- _Given records_:
= = =

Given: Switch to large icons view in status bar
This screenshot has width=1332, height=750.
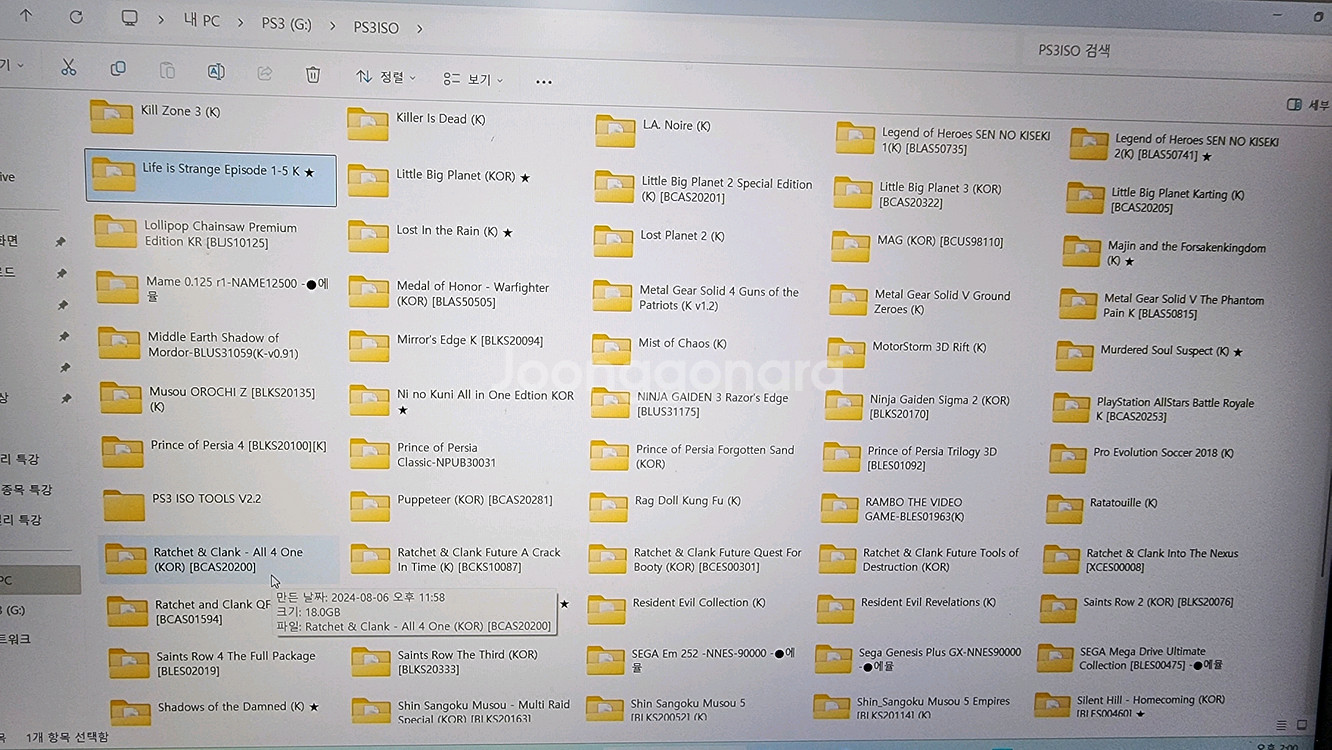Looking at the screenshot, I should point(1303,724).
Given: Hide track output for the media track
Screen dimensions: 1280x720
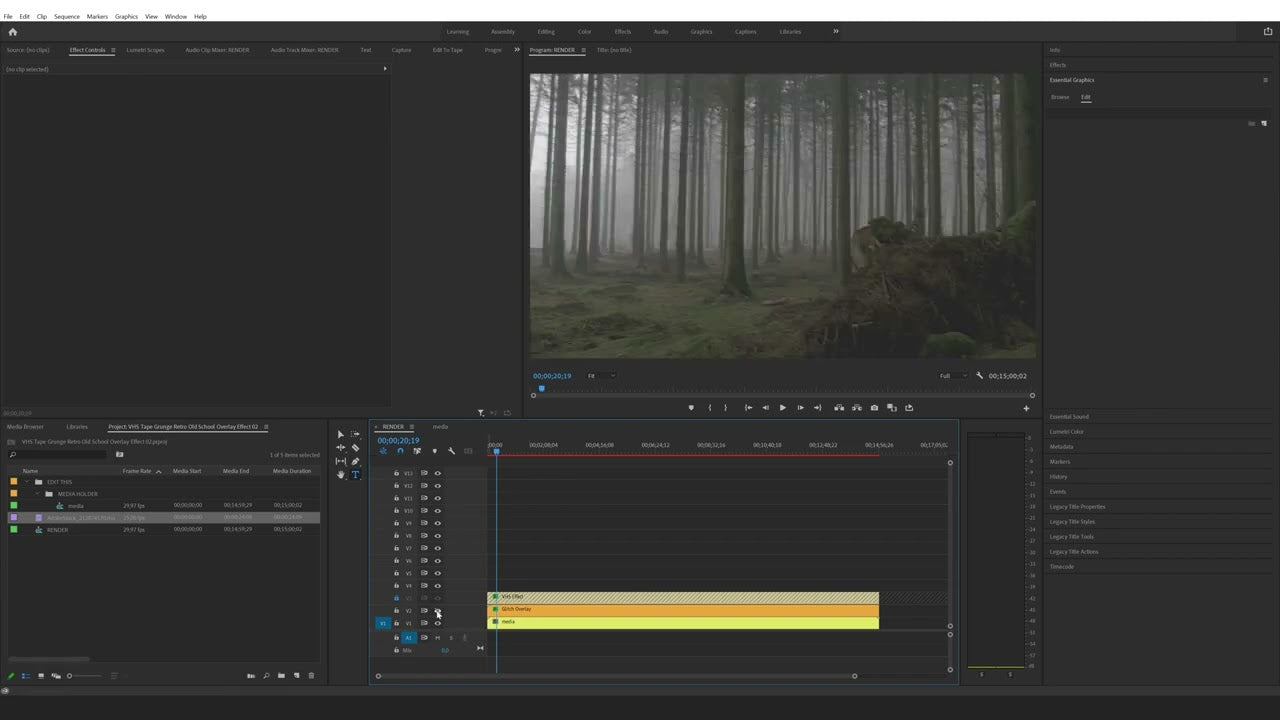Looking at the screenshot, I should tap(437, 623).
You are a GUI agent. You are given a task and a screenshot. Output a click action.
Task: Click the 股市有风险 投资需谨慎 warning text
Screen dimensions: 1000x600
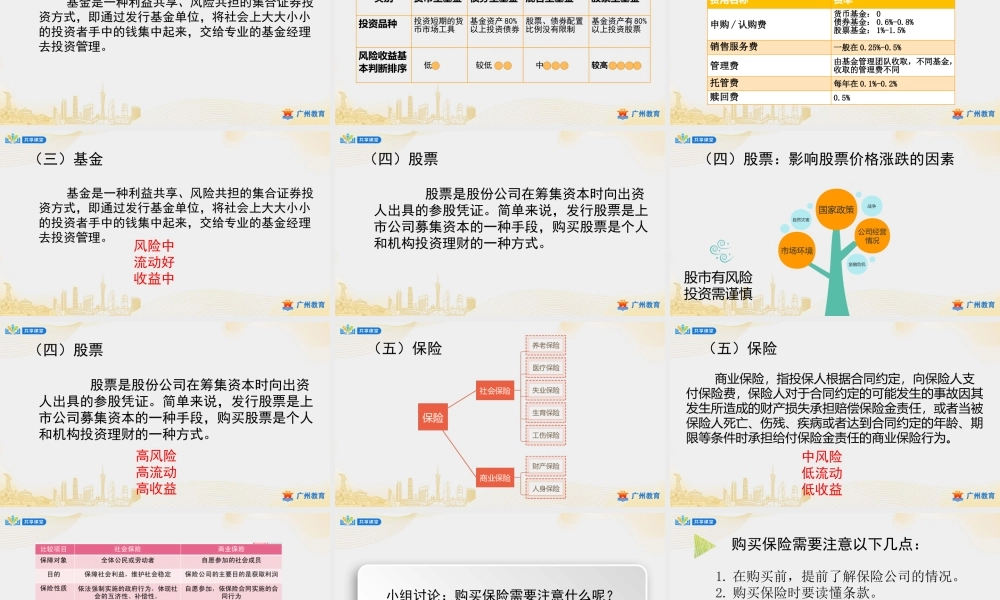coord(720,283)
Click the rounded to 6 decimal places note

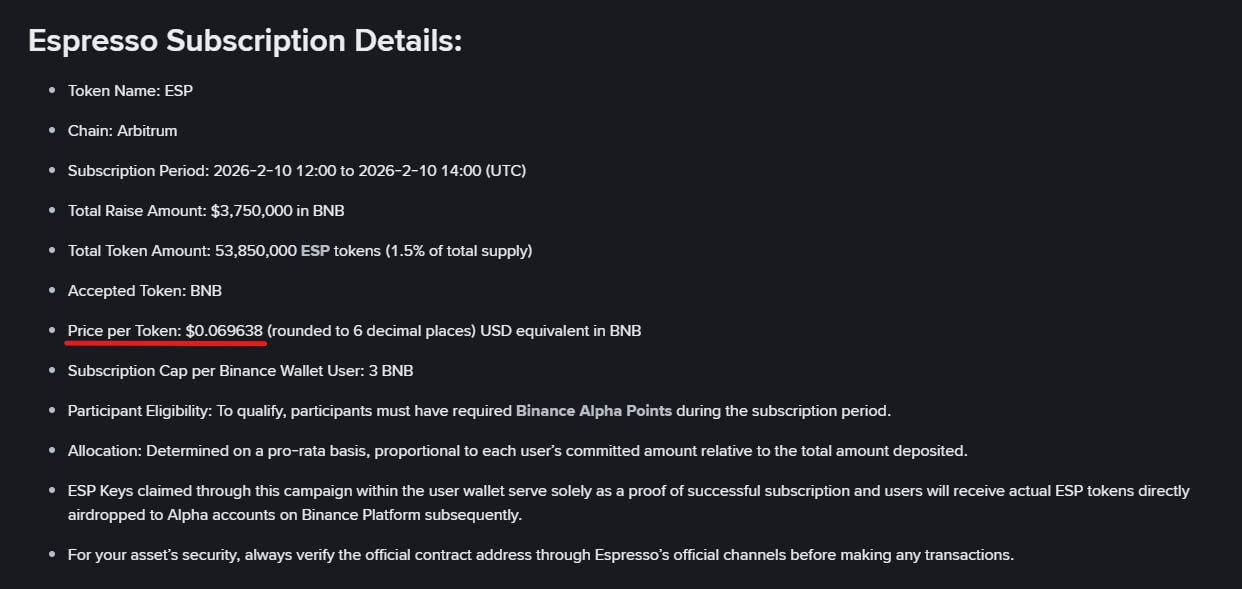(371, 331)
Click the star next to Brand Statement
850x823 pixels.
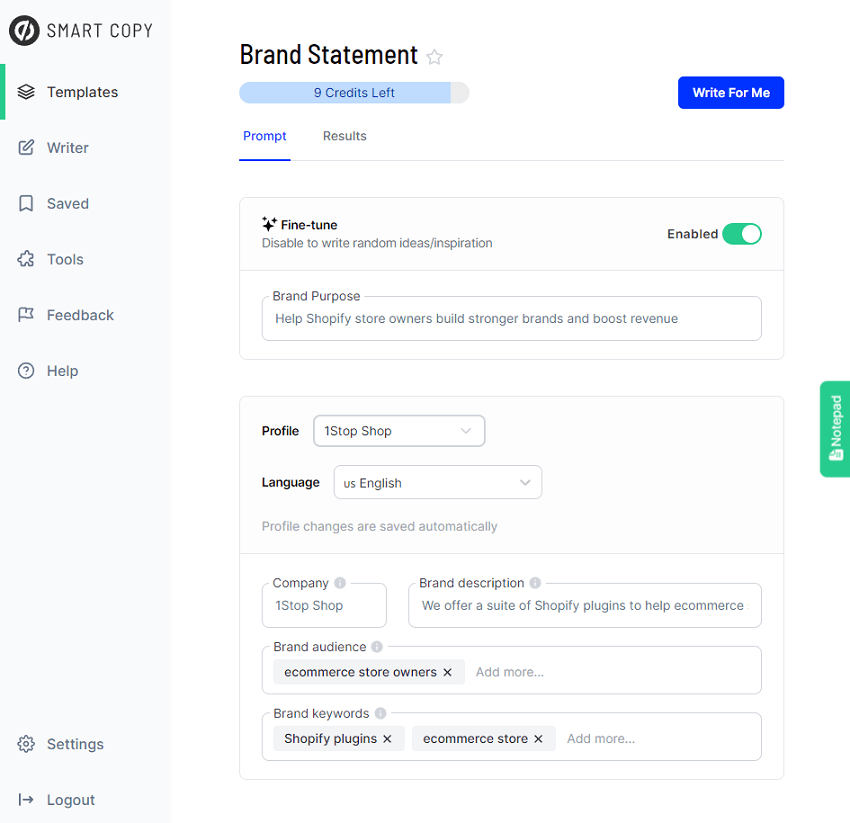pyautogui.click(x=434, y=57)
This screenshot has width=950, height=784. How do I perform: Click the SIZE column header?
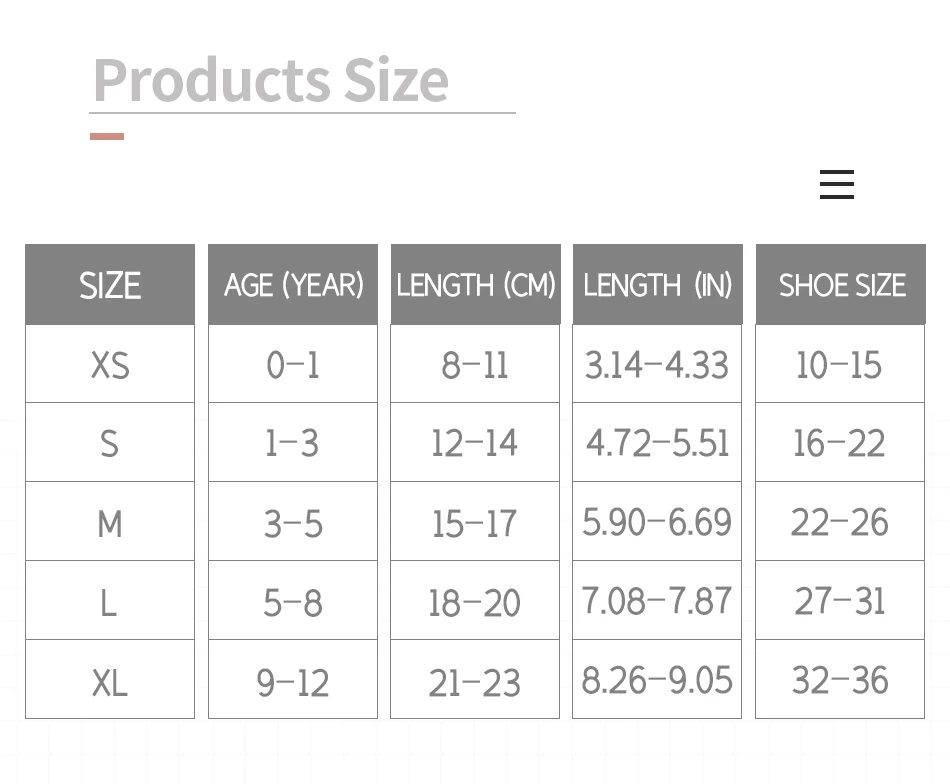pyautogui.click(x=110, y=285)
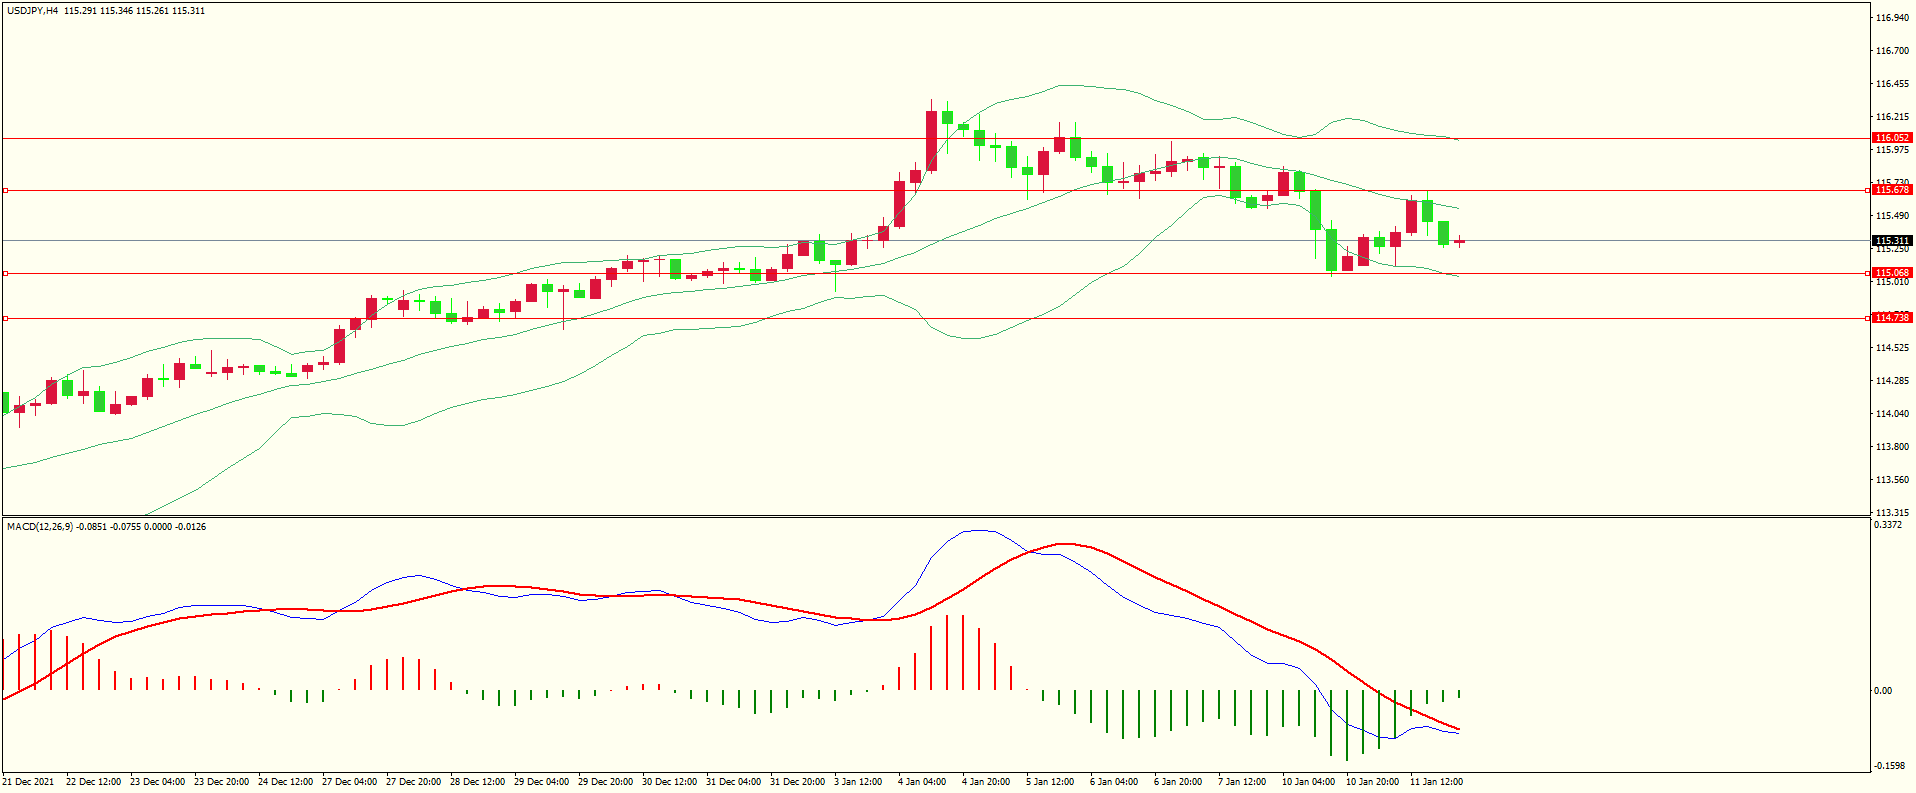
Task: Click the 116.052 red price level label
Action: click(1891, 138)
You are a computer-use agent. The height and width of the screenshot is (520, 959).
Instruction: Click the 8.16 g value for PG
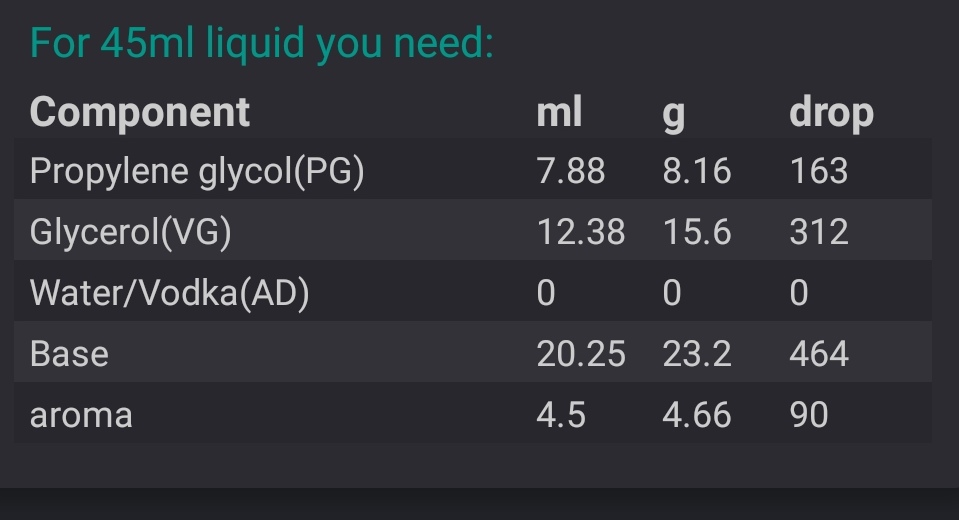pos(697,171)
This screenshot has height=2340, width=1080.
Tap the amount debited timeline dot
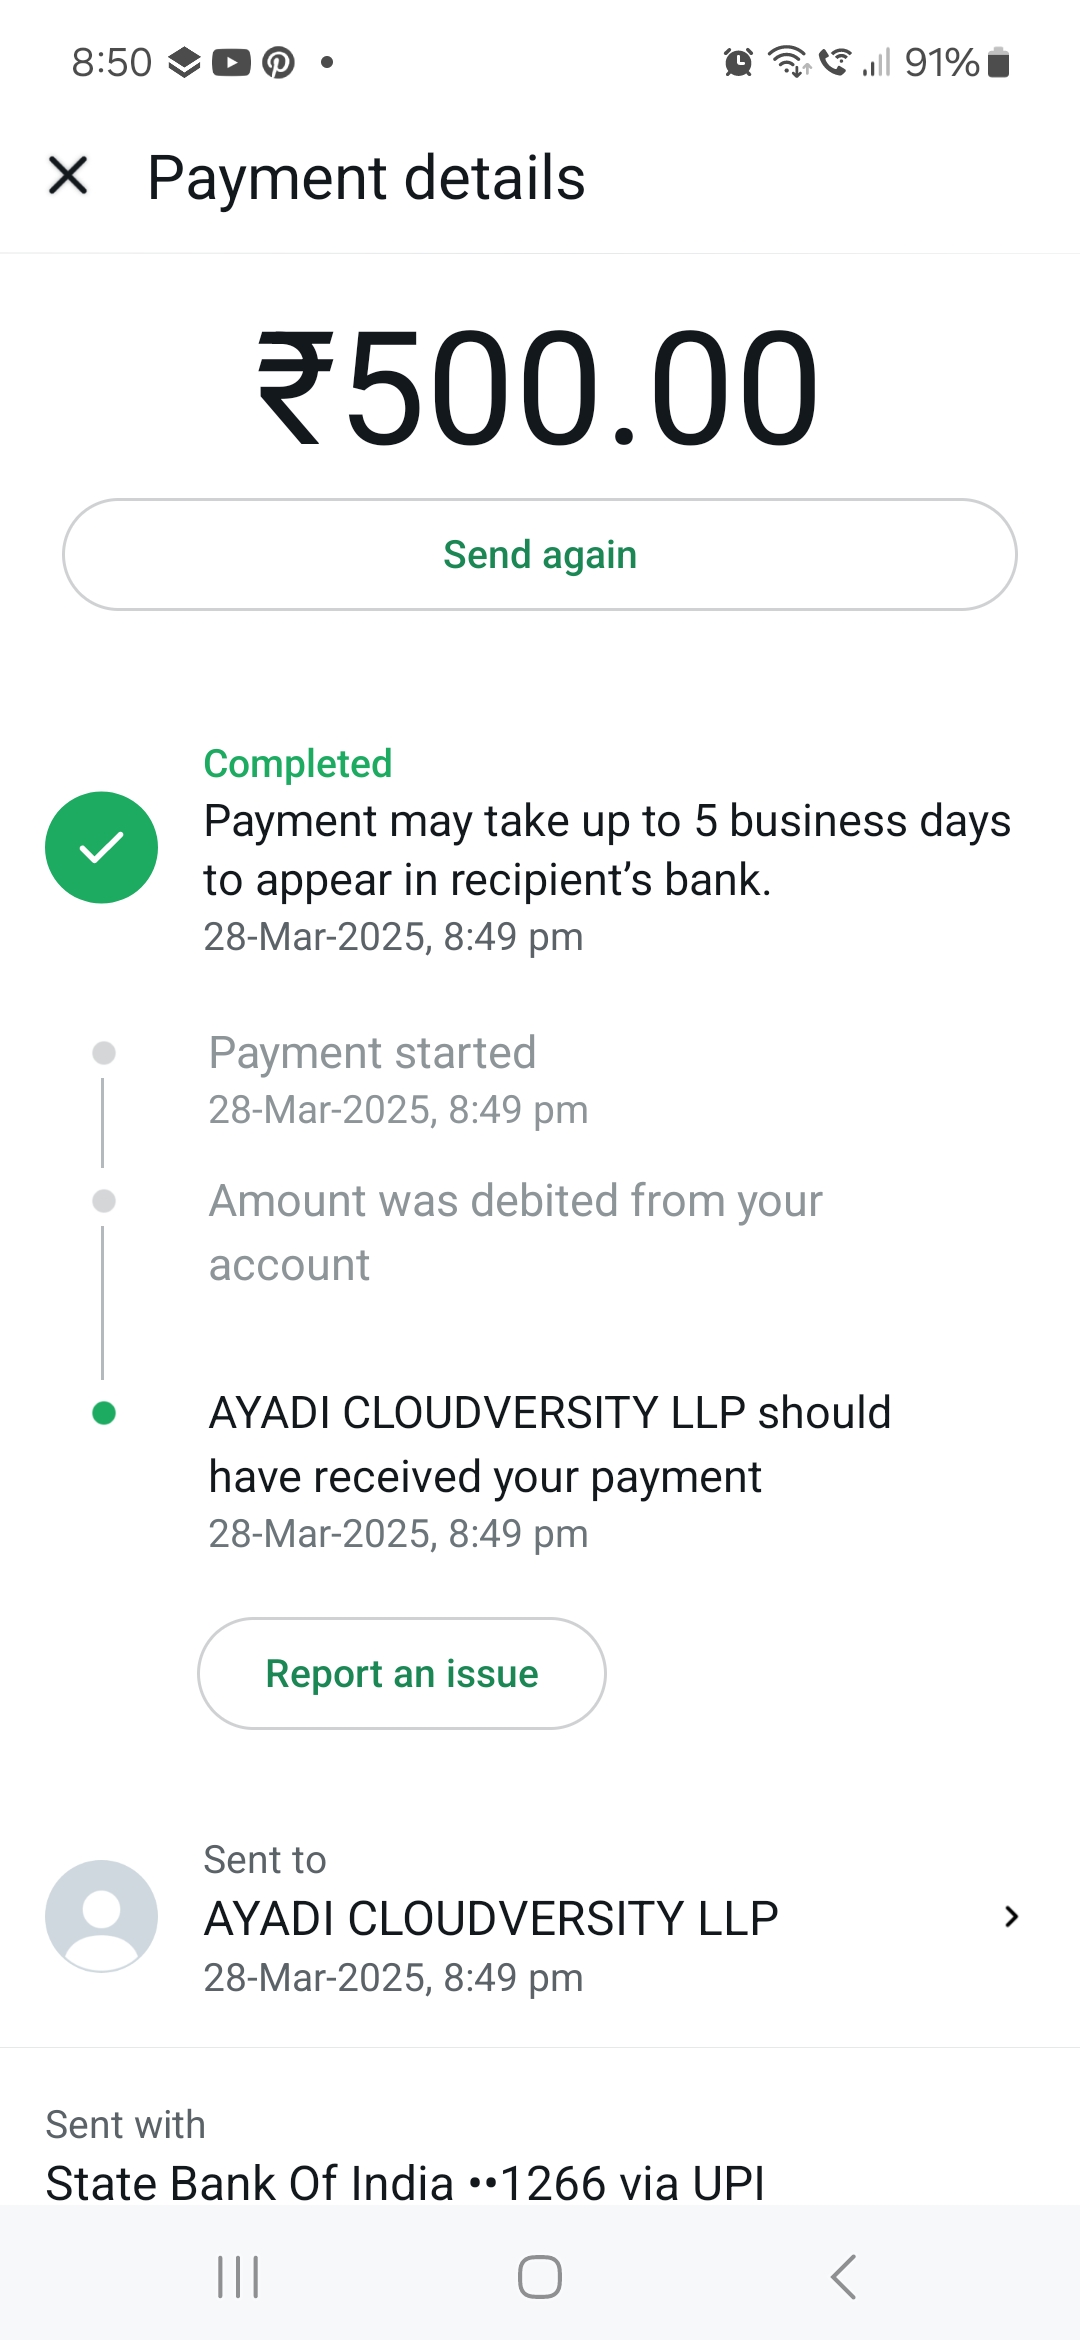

= = =

- _Aim of the exercise_: Each word of the data should be repeated exactly, and the pictures left out.

- _Task output_:
Given: Switch to large icons view in status bar
This screenshot has width=1332, height=750.
Looking at the screenshot, I should point(1303,724).
Given: Hide track output for the media track
Screen dimensions: 1280x720
Looking at the screenshot, I should tap(437, 623).
You are a GUI agent. You are given a task and a screenshot. Output a click action.
Task: Click the 股市有风险 投资需谨慎 warning text
Screen dimensions: 1000x600
coord(720,283)
Click the rounded to 6 decimal places note

(371, 331)
Click the star next to Brand Statement
850x823 pixels.
pyautogui.click(x=434, y=57)
This screenshot has width=950, height=784. How do I perform: Click the SIZE column header?
pyautogui.click(x=110, y=285)
Task: Click the 116.052 red price level label
Action: click(1891, 138)
You are a computer-use agent. The height and width of the screenshot is (520, 959).
Instruction: Click the 8.16 g value for PG
pos(697,171)
This screenshot has height=2340, width=1080.
Tap the amount debited timeline dot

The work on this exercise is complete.